Direct prehospital management toward the evaluation and management of trauma, as follows:

  • Secure the scene, because live munitions may be in the area

  • Assess and manage ABCs (airway, breathing, circulation)

  • Perform decontamination

For decontamination, irrigate or place saline-soaked and/or water-soaked pads on areas of exposure, to terminate further oxidation of phosphorus. Do not use an oily or greasy dressing because the element is lipid soluble and can penetrate into the tissue. Remove contaminated clothing because the white phosphorus may re-ignite and set the clothing on fire, causing more extended and worse burns.


Emergency Department Care

Continue a trauma-management approach to the patient, as follows:

  • Avoid contact with ignited white phosphorus, as that may result in a chemical burn injury to the health care provider.

  • Continue irrigation; do not allow areas of exposure to dry, as that may result in re-ignition of white phosphorus.

  • Grossly debride as much white phosphorus as possible; the use of a Wood lamp (ultraviolet light) results in the fluorescing of the white phosphorus and may facilitate its removal.

  • Ensure that tetanus immunization is current.

Copper sulfate has been found to be an effective in vitro neutralizer of white phosphorus and has been traditionally used to treat burns. [9] Copper sulfate reacts with phosphorus to form cupric phosphate, which is black and assists in visualizing phosphorus. However, copper can be very toxic and can lead to death by causing massive intravascular hemolysis. This phenomenon is believed to be due to copper's activity as an inhibitor of several enzymes of the erythrocyte hexose monophosphate shunt. Silver nitrate may provide safer and more reliable antagonism of white phosphorus dermal absorption. [9]

Irrigation with cool water is necessary. As white phosphorus become liquid at 44 °C,, it is critical that the use of warm water is avoided. However, aggressive irrigation with copious amounts of water may result in adverse effects with phosphorus particles transported to uninvolved areas of the skin and reignite when exposed to the air. Saline soaked gauze for wound coverage facilitates oxygen depletion to any remaining phosphorus particles. [4]

Recent in vitro research has shown that moist gauze was effective in extinguishing white phosphorous from a simulated wound, and could be used to absorb white phosphorus pieces, preventing deeper penetration of white phosphorus particles. This was more effective than a stream of water, which splashed and moved white phosphorus pieces around. [13]

Ingestion of white phosphorus can result in elevation of hepatic trigylceride levels, which can lead to fatty liver. Pretreatment with glutathione and propyl gallate, which are antioxidants and free radical scavengers, has been shown to antagonize the increase in triglycerides. [5]

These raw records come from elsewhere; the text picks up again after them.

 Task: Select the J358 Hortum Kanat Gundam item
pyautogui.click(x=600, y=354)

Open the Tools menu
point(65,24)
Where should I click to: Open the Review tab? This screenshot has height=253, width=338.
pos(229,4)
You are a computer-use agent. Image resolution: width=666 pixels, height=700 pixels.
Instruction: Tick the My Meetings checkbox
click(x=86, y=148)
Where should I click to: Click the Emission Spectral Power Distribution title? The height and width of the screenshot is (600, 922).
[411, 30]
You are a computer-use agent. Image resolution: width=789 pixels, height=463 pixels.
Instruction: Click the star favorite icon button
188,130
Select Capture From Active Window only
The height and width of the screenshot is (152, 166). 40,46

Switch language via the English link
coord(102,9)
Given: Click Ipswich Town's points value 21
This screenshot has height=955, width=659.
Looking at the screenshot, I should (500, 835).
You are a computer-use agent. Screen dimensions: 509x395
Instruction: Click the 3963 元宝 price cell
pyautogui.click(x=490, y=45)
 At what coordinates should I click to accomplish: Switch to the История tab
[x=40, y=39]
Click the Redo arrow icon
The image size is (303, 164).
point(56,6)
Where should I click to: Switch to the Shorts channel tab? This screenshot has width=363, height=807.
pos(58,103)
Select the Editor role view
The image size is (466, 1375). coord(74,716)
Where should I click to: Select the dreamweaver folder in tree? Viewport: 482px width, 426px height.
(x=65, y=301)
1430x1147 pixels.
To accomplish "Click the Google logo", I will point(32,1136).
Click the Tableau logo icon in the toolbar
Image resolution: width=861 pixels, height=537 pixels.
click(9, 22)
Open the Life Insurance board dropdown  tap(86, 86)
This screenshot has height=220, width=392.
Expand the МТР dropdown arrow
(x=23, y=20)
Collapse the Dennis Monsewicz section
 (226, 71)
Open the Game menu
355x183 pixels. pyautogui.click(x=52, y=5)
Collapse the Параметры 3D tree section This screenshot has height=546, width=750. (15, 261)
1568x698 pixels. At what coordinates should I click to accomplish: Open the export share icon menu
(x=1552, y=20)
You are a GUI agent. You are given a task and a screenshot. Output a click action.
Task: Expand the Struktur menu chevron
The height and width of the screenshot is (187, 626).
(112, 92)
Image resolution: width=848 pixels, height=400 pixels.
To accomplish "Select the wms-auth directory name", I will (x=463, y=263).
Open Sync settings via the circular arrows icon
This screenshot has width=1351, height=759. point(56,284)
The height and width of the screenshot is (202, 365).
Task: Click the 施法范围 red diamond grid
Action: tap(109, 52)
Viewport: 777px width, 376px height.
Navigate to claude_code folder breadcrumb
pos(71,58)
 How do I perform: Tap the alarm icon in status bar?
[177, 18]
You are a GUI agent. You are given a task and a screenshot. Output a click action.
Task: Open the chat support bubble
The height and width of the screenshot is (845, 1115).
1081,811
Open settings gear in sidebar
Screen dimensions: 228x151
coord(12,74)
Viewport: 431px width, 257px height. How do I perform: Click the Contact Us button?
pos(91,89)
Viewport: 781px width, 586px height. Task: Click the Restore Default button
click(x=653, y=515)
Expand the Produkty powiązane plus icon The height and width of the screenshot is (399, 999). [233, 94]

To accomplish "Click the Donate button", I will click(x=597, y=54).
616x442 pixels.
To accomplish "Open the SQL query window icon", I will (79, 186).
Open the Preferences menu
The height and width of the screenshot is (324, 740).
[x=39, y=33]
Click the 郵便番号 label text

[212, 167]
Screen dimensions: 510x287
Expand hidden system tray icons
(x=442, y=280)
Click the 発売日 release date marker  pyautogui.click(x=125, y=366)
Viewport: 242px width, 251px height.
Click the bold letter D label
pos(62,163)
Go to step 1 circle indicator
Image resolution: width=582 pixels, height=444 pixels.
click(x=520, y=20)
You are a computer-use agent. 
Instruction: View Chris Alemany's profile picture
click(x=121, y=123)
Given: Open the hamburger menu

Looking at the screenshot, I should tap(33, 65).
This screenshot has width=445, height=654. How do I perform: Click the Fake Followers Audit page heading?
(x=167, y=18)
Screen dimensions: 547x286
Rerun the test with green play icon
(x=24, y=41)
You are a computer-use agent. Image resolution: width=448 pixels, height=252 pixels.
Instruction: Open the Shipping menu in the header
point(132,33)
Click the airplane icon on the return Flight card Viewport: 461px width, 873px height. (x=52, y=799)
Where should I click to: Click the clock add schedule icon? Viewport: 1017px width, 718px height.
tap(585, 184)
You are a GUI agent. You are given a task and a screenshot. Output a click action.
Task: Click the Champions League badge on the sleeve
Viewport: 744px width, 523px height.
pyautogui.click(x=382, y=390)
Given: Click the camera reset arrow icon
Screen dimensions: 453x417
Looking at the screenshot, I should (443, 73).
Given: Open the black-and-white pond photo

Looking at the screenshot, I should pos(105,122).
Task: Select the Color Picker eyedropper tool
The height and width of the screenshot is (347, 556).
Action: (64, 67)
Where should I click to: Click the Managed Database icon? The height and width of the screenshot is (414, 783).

Fatality is highly likely for patients who ingest white phosphorus and present with concomitant hepatorenal failure and cardiovascular collapse. However, when only hepatic failure develops, liver transplantation can be lifesaving. [14]

Direct inpatient care toward further trauma management and burn care. Consider scar revisions associated with burns later in the patient's hospitalization. Transfer the patient to a trauma center with burn care capabilities if such facilities are not available initially.



Consultation with a burn team is mandatory for most patients. In addition, obtain trauma consultation for all patients with a history of significant trauma, especially those who may require surgical debridement of injuries.